24-Kir Pas

6.5K 684 567
                                    

Selamlarr🥰

Nasılsınız güzellerim?

Ben geçen hafta hiç iyi değildim. Üstüne telefonumdan mı yoksa uygulamadan mı anlamadım ama bir süre de wattpade giremedim. Bazılarınız bana baya baya kızmış bölümü hemen atmadın diye. Keşke öncesinde iyi misin bir sorun  mu var diye sorsalarmış.. Aynı zamanda ben sınır koyarken hiçbir zaman dolar dolmaz atacağım diye bir söz vermedim. Sadece bölüm o sayı dolduktan sonra gelecek dedim. Ve bir önceki bölümü sınırı doldurmadığınız halde sırf size kıyamadığım için yayınladım...
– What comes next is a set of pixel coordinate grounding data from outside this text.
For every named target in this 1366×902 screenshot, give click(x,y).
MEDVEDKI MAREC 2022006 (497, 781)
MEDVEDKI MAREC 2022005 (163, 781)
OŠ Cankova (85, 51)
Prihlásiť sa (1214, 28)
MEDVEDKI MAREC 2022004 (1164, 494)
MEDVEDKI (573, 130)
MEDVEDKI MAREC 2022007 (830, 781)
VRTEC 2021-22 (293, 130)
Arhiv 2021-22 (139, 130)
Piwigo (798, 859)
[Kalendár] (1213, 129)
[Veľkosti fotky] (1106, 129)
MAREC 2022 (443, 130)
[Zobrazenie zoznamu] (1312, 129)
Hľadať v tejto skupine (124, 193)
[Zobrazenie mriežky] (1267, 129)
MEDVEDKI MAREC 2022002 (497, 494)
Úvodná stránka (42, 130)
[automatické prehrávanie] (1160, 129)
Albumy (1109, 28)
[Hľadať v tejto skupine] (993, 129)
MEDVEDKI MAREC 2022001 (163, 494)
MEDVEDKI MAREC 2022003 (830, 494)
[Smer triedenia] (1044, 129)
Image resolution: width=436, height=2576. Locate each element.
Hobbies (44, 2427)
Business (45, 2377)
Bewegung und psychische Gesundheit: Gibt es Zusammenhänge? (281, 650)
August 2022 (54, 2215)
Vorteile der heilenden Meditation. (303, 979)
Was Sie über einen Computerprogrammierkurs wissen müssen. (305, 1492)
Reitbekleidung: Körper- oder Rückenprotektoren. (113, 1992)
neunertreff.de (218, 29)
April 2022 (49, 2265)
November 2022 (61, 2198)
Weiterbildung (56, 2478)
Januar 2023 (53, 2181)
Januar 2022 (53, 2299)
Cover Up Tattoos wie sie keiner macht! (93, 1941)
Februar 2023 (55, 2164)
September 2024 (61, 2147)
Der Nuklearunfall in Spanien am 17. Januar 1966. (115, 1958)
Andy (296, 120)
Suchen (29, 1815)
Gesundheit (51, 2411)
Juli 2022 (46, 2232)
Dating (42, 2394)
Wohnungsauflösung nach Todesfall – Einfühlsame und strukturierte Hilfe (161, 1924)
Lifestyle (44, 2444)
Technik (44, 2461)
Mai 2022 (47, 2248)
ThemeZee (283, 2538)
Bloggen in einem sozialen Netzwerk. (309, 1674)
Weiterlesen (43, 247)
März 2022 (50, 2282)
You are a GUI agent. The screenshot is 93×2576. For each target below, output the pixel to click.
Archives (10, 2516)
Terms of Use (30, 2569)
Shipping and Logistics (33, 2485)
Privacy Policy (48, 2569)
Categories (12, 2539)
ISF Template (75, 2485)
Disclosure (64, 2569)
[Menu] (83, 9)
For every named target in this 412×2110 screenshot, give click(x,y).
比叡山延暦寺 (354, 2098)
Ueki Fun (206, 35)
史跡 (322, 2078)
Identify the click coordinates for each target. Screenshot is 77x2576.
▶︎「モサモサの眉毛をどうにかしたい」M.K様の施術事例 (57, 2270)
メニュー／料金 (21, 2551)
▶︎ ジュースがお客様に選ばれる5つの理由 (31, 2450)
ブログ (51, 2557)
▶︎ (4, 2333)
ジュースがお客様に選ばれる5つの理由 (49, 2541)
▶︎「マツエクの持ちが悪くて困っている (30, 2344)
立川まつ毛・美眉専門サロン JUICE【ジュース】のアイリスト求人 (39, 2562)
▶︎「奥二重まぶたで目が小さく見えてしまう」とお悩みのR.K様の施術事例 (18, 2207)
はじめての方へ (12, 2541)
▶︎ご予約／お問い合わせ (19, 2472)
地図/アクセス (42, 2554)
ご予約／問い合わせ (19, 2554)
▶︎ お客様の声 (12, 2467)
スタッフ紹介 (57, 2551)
HER NEYSE YENİ BÖLÜM İÇİN AŞAĞIYA SAYILARI BIRAKIYORUM. LÜTFEN ATLAMAYIN👇👇👇

⭐400 OY 500 YORUM⭐( YENI BÖLÜM SINIR DOLMADAN GELMEYECEKTİR!)

Oy ve yorum yapmayı unutmayın keyifle okuyun güzellerim 🖤

Hayat sürprizlerle doluydu. Dün canı yanacak diye aklının çıktığı kişinin bugün bile isteye canını yakabiliyordun. Yandığın yerden yakmak istiyordun. Ne kadar başarılı olmuştum bilmiyorum ama içimdeki ateşi, öfkeyi ne yaparsam yapayım, ne dersem diyeyim dindiremiyordum. Dün canım olan bugün nasıl düşmanım olabilirdi? Anlamıyordum, anlamak da istemiyordum. Ne istediğimi de bilmiyordum. Bir yanım intikam diye kavrulurken diğer yanım kimseyi takmadan önüme bakmayı istiyordu.

Ben aslında intikam isteyecek kadar kızgın, uğraşamayacak kadar yorgundum.

Fırat sözlerimle öylece kalıp sesini çıkarmayınca yeniden gitmeye meyletmiştim ki yanından geçeceğim sıra kolumdan yakaladı. Kolumdaki eline bakışlarım kayarken sesini duydum. "İnanmıyorum." dedi net ve keskin dille. Kısılan gözlerim yüzünü bulurken "Bu kadar kısa sürede bir başkasını sevip yeni bir yola gireceğine kimse inandıramaz beni Pelda. Söv, istersen döv ama..." dedikten sonra yutkunarak duraksadı. "Sırf canımı yakmak için yalan söyleme, oyunlar oynama benimle."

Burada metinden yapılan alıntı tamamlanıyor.